Vampires. In space. Where, according to the tag line, there is no sunlight.

They needed to give someone a excuse to open one of the fifty coffins in the hold, so they had one character a rampant junkie convinced that there were drugs being smuggled in said coffins.

(Side note: There is fifty coffins because Dracula likes to hide in a different one each time and explode the lid for a dramatic entrance. Every. Time.)

Coffin opened.

Crew vamped.

Survivors follow no rational course of action. Like:

1. Never go anywhere alone.
2. Just ‘cause your name is Van Helsing, doesn’t mean you automatically know how to fight vampires.
3. Do not taunt Dracula unless it’s over his ashes in the middle of a sunlit field.
4. Never open the door. NEVER. Unless it’s for the robot who can’t be bitten. Then open the damn door.
5. Don’t stand in the doorway and say, “See? Nothing’s there.”
6. If you’re in space, you should possibly know how to fly the spaceship in case of sudden emergency.
7. Bullets don’t work. Stop wasting them.
8. NEVER OPEN THE DOOR.
9. If a crewmate attempts to bite you, do not try to reason with him. Toss him out the airlock.
10. Do not set your spaceship on a direct course with a friggin’ SUN.
11. Don’t stick your face around a dark corner to check it out.
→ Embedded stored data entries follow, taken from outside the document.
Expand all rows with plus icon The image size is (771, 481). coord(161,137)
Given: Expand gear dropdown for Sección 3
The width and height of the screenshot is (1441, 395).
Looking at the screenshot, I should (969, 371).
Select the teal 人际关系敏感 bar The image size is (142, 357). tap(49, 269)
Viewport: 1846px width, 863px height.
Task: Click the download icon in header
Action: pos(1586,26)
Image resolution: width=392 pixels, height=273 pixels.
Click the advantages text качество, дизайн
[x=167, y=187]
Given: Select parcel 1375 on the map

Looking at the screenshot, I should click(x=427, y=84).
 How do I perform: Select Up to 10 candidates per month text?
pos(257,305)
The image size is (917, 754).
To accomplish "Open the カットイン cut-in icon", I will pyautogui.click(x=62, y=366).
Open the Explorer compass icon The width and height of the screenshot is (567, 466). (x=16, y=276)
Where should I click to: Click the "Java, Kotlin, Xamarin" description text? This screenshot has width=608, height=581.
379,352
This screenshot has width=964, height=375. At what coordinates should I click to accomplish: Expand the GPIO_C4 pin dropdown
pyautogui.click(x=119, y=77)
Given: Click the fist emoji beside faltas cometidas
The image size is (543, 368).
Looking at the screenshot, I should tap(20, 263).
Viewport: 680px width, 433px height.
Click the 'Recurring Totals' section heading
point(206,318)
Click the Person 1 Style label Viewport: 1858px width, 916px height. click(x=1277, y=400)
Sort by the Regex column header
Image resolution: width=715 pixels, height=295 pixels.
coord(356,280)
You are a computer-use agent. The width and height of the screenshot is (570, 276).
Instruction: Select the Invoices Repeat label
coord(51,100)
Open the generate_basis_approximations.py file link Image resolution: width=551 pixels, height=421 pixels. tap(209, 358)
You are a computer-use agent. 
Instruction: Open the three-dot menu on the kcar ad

Chances are, you’ll be sans face.
12. If you find a room with crucifixes nailed everywhere, stay there.
13. Stop wandering around the hallways.
14. If you hear a strange noise in a dark hallway, never call out, “BOB? IS THAT YOU?” Because it’s not Bob.

Anyway. The two survivors have mad crazy sex and then fly the ship into the sun. O_o Yeah, I spoiled it. Sucks to be you.